乗客106人が犠牲となったJR福知山線脱線事故から16年を前に、遺族や有識者が、鉄道や航空などの重大事故で企業の刑事責任を問う「組織罰」の必要性を訴えるブックレット(冊子)「組織罰はなぜ必要か~事故のない安心・安全な社会を創るために」を出版する。(※記事中の会見写真は、撮影用として一時的にマスクを外していただいています)
現在の日本の法体系では、こうした責任は民事訴訟でしか問えない。福知山線脱線事故で当時23歳の長女を亡くした大森重美さん(72・神戸市北区)ら遺族は「安全に対する企業の意識の変えるには『組織罰』が必要だ」と話す。組織罰は、鉄道・航空事故などの際、運行する企業など法人自体に刑事責任を負わせる法律。イギリスの『法人故殺法(ほうじんこさつほう)』をはじめ、フランスなどでも法律が整備されている。
日本の場合、刑事裁判で事故の責任を問うのは刑法の「業務上過失致死傷罪」で起訴されたケースが主流。ただしこれは個人が対象で、法人には適用されない。大森さんらが目指すのは特別法としての「業務上過失致死傷罪」。加害企業に対する両罰規定の導入を求めている。
福知山線脱線事故では、JR西日本の歴代4人の社長がATS=自動列車停止装置の整備について企業の幹部として指示を怠ったなどとして起訴されたが、いずれも「事故現場の急カーブで運転士が速度超過するといった具体的な予見可能性はなかった。事故を予測できなかった」として、2017年6月までにいずれも無罪判決が確定した。
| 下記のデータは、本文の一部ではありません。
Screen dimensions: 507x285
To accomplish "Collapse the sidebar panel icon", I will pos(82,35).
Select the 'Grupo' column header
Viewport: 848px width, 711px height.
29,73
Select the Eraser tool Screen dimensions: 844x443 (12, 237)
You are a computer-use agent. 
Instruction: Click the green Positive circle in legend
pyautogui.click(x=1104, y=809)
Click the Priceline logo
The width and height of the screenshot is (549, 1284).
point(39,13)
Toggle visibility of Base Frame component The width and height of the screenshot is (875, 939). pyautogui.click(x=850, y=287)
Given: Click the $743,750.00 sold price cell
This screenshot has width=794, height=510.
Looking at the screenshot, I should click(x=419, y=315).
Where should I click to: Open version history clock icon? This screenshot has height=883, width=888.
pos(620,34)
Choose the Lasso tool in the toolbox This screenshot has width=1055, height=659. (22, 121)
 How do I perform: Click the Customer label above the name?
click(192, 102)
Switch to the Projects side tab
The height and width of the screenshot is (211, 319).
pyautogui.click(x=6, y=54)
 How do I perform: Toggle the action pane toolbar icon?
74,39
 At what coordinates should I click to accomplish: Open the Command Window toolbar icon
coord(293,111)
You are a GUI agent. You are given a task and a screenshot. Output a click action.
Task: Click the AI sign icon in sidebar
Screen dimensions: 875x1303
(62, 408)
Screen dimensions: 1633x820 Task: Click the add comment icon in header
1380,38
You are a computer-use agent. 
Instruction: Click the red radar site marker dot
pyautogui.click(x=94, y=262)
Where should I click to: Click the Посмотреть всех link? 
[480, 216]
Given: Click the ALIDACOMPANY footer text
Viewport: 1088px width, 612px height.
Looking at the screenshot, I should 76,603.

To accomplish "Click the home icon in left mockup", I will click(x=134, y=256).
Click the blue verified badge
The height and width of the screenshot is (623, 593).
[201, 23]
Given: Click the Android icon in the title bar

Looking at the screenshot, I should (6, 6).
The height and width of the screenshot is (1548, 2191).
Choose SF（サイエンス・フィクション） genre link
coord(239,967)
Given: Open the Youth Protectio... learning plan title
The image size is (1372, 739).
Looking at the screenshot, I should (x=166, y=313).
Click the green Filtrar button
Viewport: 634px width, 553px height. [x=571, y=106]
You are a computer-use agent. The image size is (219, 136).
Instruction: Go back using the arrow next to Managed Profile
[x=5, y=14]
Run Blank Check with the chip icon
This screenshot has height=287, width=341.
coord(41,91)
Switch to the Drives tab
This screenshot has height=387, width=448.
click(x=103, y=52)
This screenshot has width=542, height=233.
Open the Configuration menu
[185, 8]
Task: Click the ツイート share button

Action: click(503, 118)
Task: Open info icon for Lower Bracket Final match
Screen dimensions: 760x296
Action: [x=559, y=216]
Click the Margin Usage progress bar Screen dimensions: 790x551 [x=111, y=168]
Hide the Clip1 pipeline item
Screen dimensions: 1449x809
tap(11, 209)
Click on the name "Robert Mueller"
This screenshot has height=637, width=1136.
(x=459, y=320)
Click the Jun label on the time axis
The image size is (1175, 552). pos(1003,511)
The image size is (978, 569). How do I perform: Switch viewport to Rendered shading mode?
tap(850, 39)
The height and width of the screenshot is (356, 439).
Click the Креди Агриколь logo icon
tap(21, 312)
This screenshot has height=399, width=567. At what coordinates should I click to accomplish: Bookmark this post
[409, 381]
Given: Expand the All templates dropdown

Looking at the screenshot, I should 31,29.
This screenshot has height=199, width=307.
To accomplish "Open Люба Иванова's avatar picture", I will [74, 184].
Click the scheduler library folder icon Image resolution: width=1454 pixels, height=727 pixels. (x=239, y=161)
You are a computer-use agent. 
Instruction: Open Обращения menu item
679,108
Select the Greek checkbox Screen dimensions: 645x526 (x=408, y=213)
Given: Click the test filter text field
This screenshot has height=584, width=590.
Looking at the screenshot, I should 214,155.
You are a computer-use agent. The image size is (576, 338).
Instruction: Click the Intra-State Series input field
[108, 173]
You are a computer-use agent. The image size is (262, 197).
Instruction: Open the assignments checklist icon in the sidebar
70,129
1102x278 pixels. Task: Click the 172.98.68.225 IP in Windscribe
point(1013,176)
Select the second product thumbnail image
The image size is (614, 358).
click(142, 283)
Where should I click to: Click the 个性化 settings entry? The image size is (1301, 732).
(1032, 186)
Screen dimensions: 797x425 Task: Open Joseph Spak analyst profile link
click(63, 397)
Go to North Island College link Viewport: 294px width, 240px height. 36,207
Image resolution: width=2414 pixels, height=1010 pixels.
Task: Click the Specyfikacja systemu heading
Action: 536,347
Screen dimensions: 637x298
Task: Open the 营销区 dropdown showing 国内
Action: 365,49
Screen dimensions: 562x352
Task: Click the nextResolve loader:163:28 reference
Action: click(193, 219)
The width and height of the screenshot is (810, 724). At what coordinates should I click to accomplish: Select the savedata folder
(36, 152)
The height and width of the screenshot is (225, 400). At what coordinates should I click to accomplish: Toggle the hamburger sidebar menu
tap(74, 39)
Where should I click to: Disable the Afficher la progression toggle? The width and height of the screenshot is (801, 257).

大森さんは遺族として刑事裁判を傍聴、自らも法廷で意見を述べた。「この事故は、組織的な殺人ではないのか」。日本では、大事故を起こしても、個人については「予見可能性」=(事故を予測できたかどうか)がなければ罪に問えず、法人も罰する仕組みがない。日本の企業は、人の命を奪う大事故を起こしても、誰の責任も問われないということでは、無責任社会を助長するだけで遺族は何も納得できない、泣き寝入りで終わってしまう。だからこそ「本当に安全な社会のシステムを確立するために、組織を処罰する法律が必要だ」と訴え続ける。
大森さんらは2016年に「組織罰を実現する会」を立ち上げた。同じく加害企業(中日本高速道路=NEXCO中日本)の刑事責任が問う中央自動車道・笹子トンネル天井板落下事故(2012年)の遺族、松本邦夫さん(70・芦屋市)らとも連携し、法制化を求める署名活動などに取り組んできた。しかし組織罰の導入には「企業活動を萎縮させる」「罰則を設けると企業が処罰を恐れ、真相究明のための協力を得られなくなる」などの慎重な意見もある。
松本さんは「事故は2つとして同じものはない。組織が起こす事故は、利益優先という企業の本質が問われるもの。笹子トンネルi板落下事故の本当の原因は、何としてもインフラを完成させたいという『企業の論理=利益優先』と『国民の安心・安全』とを天秤にかけ、利益優先を取ってしまったことが根底にあるのではないか」と指摘する。